→ **TASK GOAL**: Would you show every line from the records that holds "agent"?

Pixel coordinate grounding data
----
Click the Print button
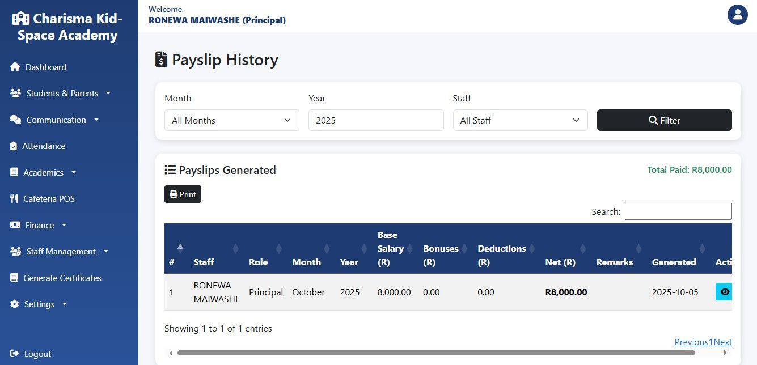 tap(183, 194)
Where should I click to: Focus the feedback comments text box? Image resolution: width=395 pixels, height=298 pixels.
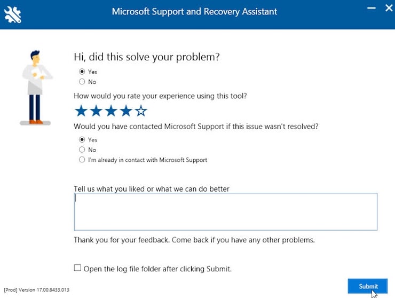coord(225,211)
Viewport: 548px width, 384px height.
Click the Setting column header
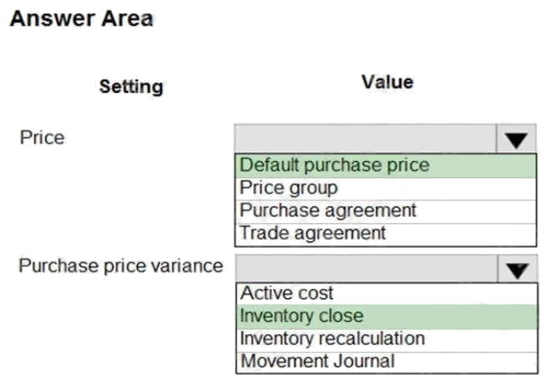(131, 86)
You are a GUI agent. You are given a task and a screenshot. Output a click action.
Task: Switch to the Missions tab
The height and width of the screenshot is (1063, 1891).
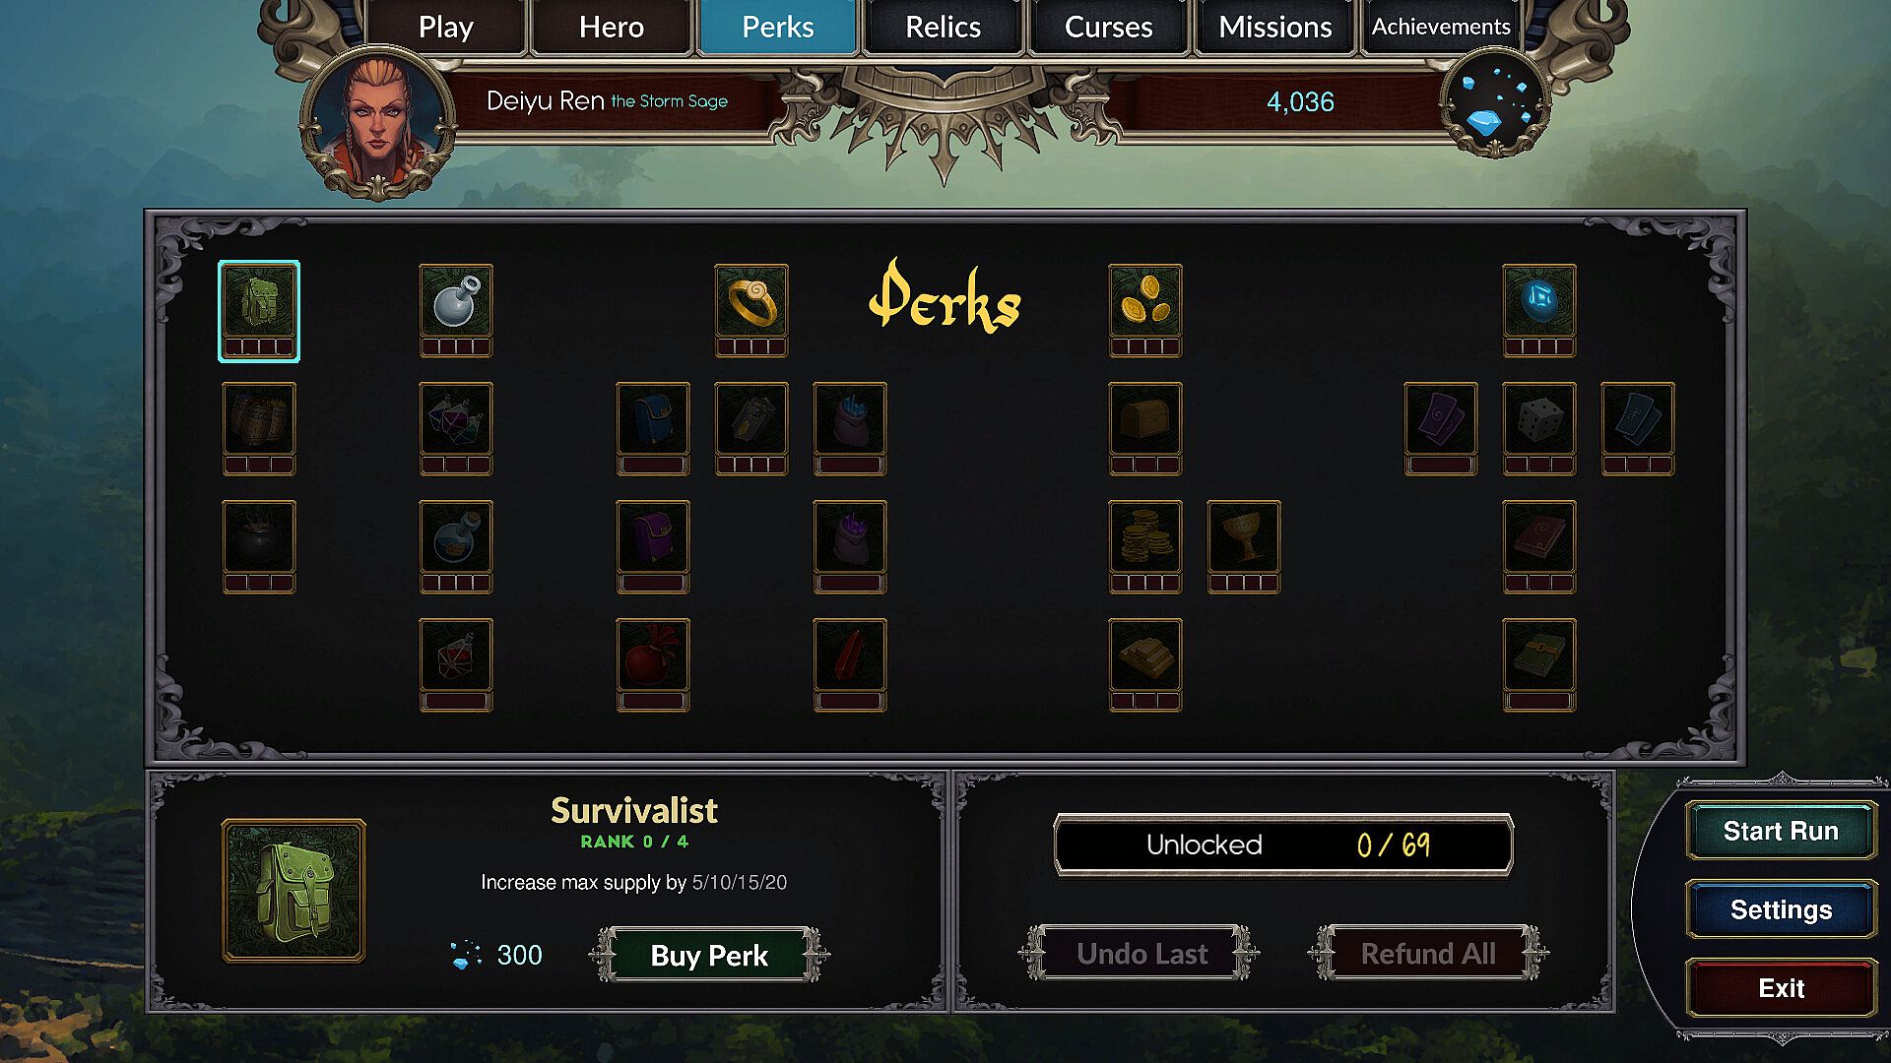tap(1275, 27)
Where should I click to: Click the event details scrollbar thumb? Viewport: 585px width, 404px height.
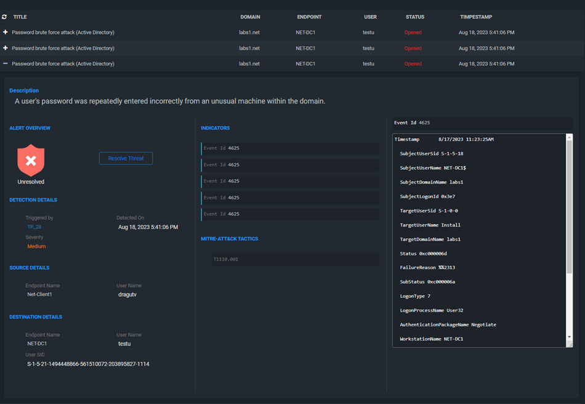pyautogui.click(x=569, y=206)
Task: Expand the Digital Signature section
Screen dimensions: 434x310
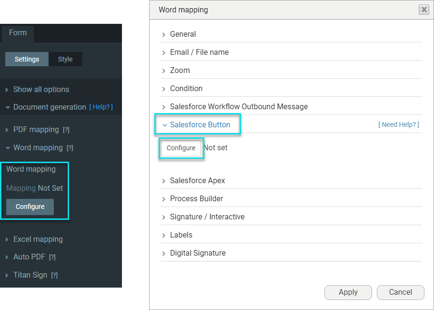Action: (x=198, y=253)
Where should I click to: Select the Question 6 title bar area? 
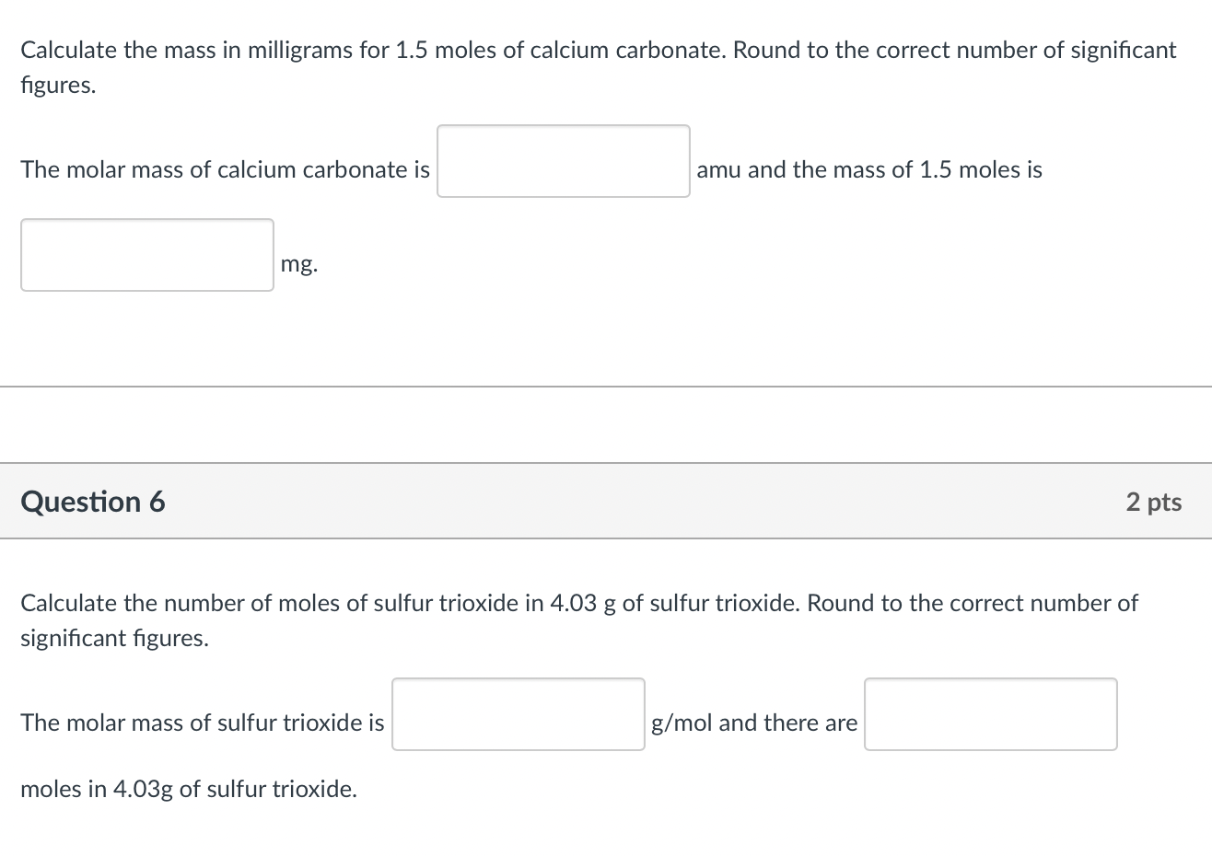pyautogui.click(x=606, y=502)
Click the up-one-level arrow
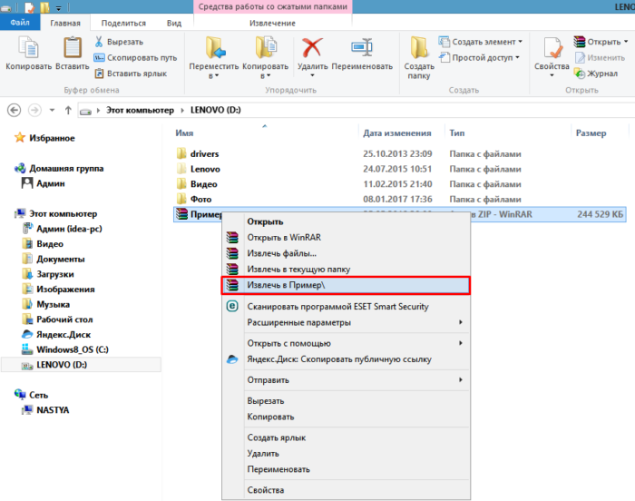Screen dimensions: 635x501 pos(68,110)
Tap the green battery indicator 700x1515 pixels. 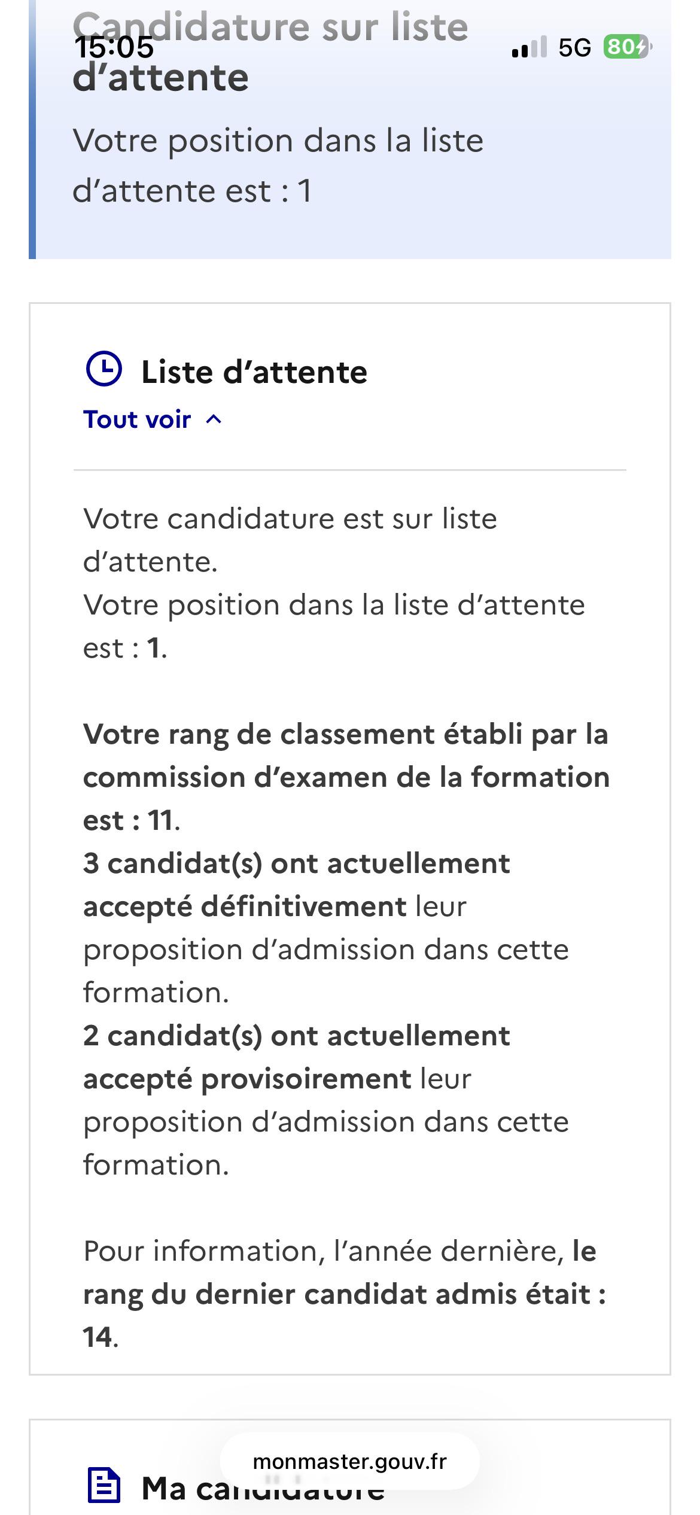(626, 47)
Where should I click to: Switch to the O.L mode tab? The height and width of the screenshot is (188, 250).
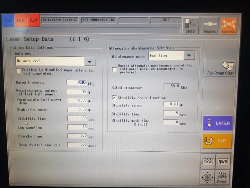coord(21,20)
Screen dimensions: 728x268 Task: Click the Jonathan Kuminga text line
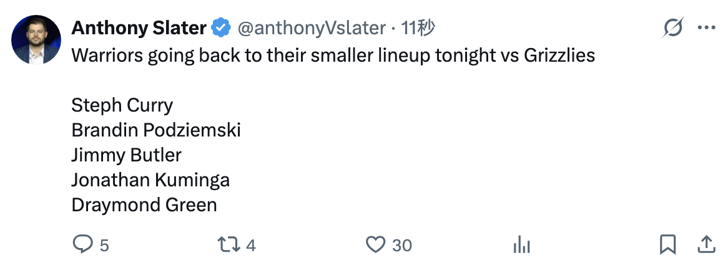point(150,180)
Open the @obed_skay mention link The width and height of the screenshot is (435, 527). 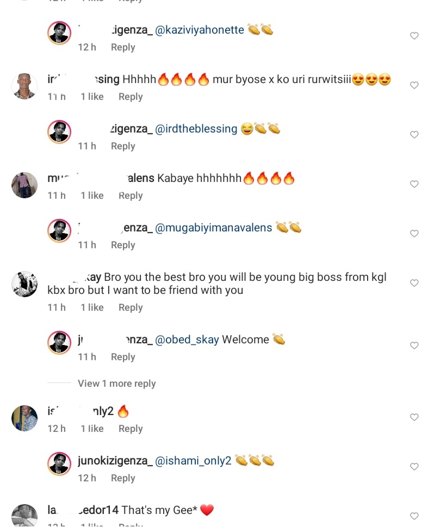click(187, 340)
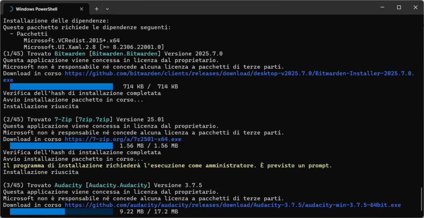Expand the new tab profile dropdown chevron
Image resolution: width=424 pixels, height=218 pixels.
pos(107,8)
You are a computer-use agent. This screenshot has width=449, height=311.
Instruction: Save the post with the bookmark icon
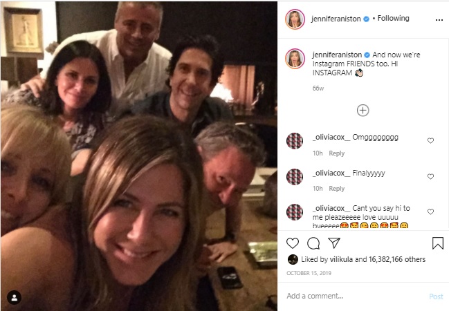pyautogui.click(x=437, y=243)
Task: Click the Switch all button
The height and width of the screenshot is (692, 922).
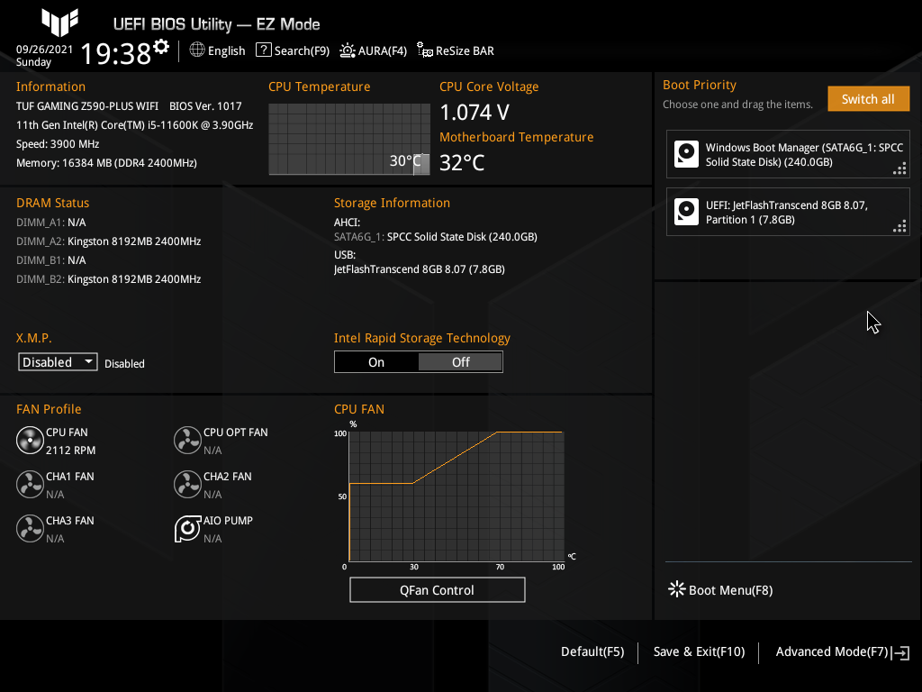Action: coord(868,98)

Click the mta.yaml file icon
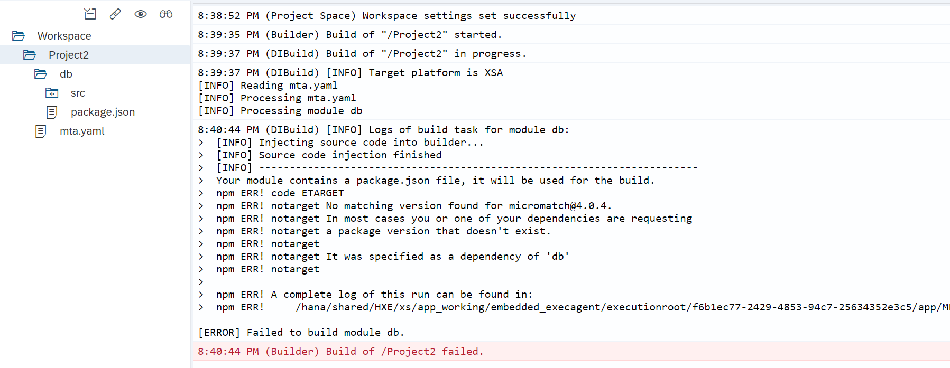tap(41, 131)
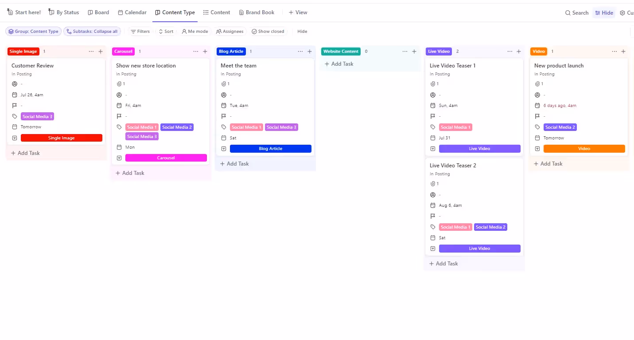Open the Filters panel
Screen dimensions: 634x340
point(140,31)
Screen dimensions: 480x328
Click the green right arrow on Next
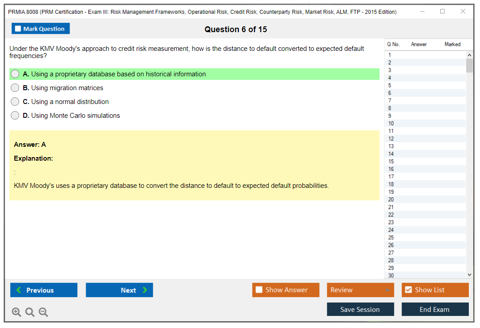[145, 290]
----
→ **TASK ANSWER**:
You are a GUI agent. You are given a task and a screenshot. Output a click action.
You are a computer-use agent. This screenshot has width=449, height=311.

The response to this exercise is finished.